Please either elaborate or refrain from making meaningless arguments such as that.
should be obvious that paragon comes as a moral - or opinion - choice. objectively it may be easier or harder, depending on the situation, it is not guaranteed to be right or riskier or harder. there seems to be a bias of opinion that paragons are the "correct" way to play, particularly on this thread - that is not the case.
Well, obviously paragon choices are based on morality, I've stated as much in my question. I guess that I should have structured the question differently though, in the sense that a paragon, when faced with one morally wrong course of action, would try and seek another way, one more morally justifiable, even if that alternative appears harder or riskier (for themselves or even for others).
And I agree that paragon choices are not always "correct", in as much as the "correct" label even makes sense (I would probably characterise it in the sense of a cost/benefit assessment). That's why the Destiny Ascension decision is so fascinating to me in this discussion (others as well, but this one is of particular relevance) and why I brought it up in the first place.

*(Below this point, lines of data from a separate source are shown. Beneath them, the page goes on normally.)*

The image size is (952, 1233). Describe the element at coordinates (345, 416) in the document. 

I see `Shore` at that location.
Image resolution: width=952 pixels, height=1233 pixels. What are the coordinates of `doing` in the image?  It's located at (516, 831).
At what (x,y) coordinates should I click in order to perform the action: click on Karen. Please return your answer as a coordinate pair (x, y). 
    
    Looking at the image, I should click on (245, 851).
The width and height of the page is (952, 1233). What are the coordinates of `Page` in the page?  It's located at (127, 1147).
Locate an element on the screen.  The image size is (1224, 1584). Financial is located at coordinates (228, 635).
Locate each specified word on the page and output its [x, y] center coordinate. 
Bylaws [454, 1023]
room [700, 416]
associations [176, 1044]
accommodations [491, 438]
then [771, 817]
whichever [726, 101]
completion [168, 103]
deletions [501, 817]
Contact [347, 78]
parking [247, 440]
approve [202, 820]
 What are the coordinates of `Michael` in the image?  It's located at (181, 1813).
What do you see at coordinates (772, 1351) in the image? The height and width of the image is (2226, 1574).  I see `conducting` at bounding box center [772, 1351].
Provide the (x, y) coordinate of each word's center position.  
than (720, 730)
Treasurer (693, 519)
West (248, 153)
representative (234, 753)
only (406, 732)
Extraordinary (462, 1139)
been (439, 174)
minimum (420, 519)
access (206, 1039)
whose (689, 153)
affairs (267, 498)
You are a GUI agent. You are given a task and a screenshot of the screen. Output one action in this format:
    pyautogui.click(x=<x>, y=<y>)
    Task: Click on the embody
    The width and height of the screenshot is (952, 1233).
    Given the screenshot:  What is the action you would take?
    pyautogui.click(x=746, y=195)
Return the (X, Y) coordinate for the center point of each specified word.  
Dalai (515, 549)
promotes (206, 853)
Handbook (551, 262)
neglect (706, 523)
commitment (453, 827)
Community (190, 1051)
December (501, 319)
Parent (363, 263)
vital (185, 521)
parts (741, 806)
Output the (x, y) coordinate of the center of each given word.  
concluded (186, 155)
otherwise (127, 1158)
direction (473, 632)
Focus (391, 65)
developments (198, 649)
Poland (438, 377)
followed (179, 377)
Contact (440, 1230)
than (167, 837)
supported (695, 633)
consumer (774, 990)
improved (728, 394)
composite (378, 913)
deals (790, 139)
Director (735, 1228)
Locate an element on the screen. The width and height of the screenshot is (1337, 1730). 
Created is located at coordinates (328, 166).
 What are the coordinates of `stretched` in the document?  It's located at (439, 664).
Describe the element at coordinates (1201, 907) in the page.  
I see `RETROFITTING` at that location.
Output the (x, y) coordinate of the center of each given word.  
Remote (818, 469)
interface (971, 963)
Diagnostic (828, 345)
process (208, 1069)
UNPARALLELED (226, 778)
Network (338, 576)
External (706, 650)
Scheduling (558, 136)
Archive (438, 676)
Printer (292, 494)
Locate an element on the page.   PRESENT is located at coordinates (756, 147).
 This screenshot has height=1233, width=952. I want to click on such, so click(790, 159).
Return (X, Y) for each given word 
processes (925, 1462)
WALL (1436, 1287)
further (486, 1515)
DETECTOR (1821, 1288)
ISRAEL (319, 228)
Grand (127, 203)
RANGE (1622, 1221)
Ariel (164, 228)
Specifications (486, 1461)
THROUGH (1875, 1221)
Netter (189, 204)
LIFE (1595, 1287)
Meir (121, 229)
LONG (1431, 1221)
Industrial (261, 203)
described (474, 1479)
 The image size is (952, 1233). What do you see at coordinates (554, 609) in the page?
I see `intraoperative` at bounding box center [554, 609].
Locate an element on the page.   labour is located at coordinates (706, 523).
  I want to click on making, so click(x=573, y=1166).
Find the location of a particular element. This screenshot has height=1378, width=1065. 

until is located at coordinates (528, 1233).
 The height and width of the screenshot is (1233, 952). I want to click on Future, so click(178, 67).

In that instance we are faced with a very similar dilemma as in the Reject ending, only the probabilities and weights of each outcome are different. By trying to save the council we are increasing the chances that Sovereign succeeds and starts the Reaper invasion. The 'cost' part of that decision is astronomical - even if the chances of stopping Sovereign are only slightly improved by ignoring DA, the associated negative outcome (the wiping out of the entire galaxy) is pretty much unquantifiably disastrous. On the other hand the positive outcome, the benefit (the council surviving), is effectively negligible, considering the Reapers are going to shut down the relays anyway.
The game and most people who've chimed in on this over the last pages seem to agree with me that saving DA is the morally right choice, the paragon choice. Where we don't seem to agree though, is whether it was the "correct" choice. I claim that it is not, it makes zero sense to divert any resources from the singular relevant objective, stopping Sovereign. The council and the thousands of asari on DA are an acceptable loss compared to even the ever so slightly increased chance of the whole galaxy getting wiped out.
Now fast forward to the Reject choice... the same people who were willing to risk a trillion deaths to save 10.000 (and the council) are now unwilling to risk the same trillion deaths to save billions of Geth. Since both scenarios deal with a very similar situation - risking the whole galaxy at the expense of a far smaller number of lives, I believe the same moral criteria should be applied to both; therefore, in my view, saving DA and choosing Reject are both the morally right, or paragon, choices.
Determining the "correctness" is a different matter... of course the probabilities in both situations are different, so it's not fair to just compare 10.000 to billions. But unless the chance of a Reject victory is ridiculously negligible (think something like 0.1% or even less) AND the additional risk of Sovereign succeeding if DA is saved is simultaneously equally negligible, the cost/benefit assessment is simply in favour of the Reject choice (as opposed to saving DA) - Reject is therefore, effectively, more "correct" than saving DA (though I believe that both decisions are in fact "incorrect", just that Reject is less "incorrect" than saving DA).
And herein lies the moral contradiction - on the one hand people consider saving DA as both morally right and "correct", while on the other hand they consider Reject as morally wrong and "incorrect". My best explanation why people end up in this contradiction is that they simply aren't separating their moral assessment of the situation from their knowledge of the actual outcome - saving DA turns out to be objectively better, therefore it is judged "correct" and consequently justified as morally right, while Reject turns out a disaster, therefore it is judged "incorrect" and labelled morally wrong.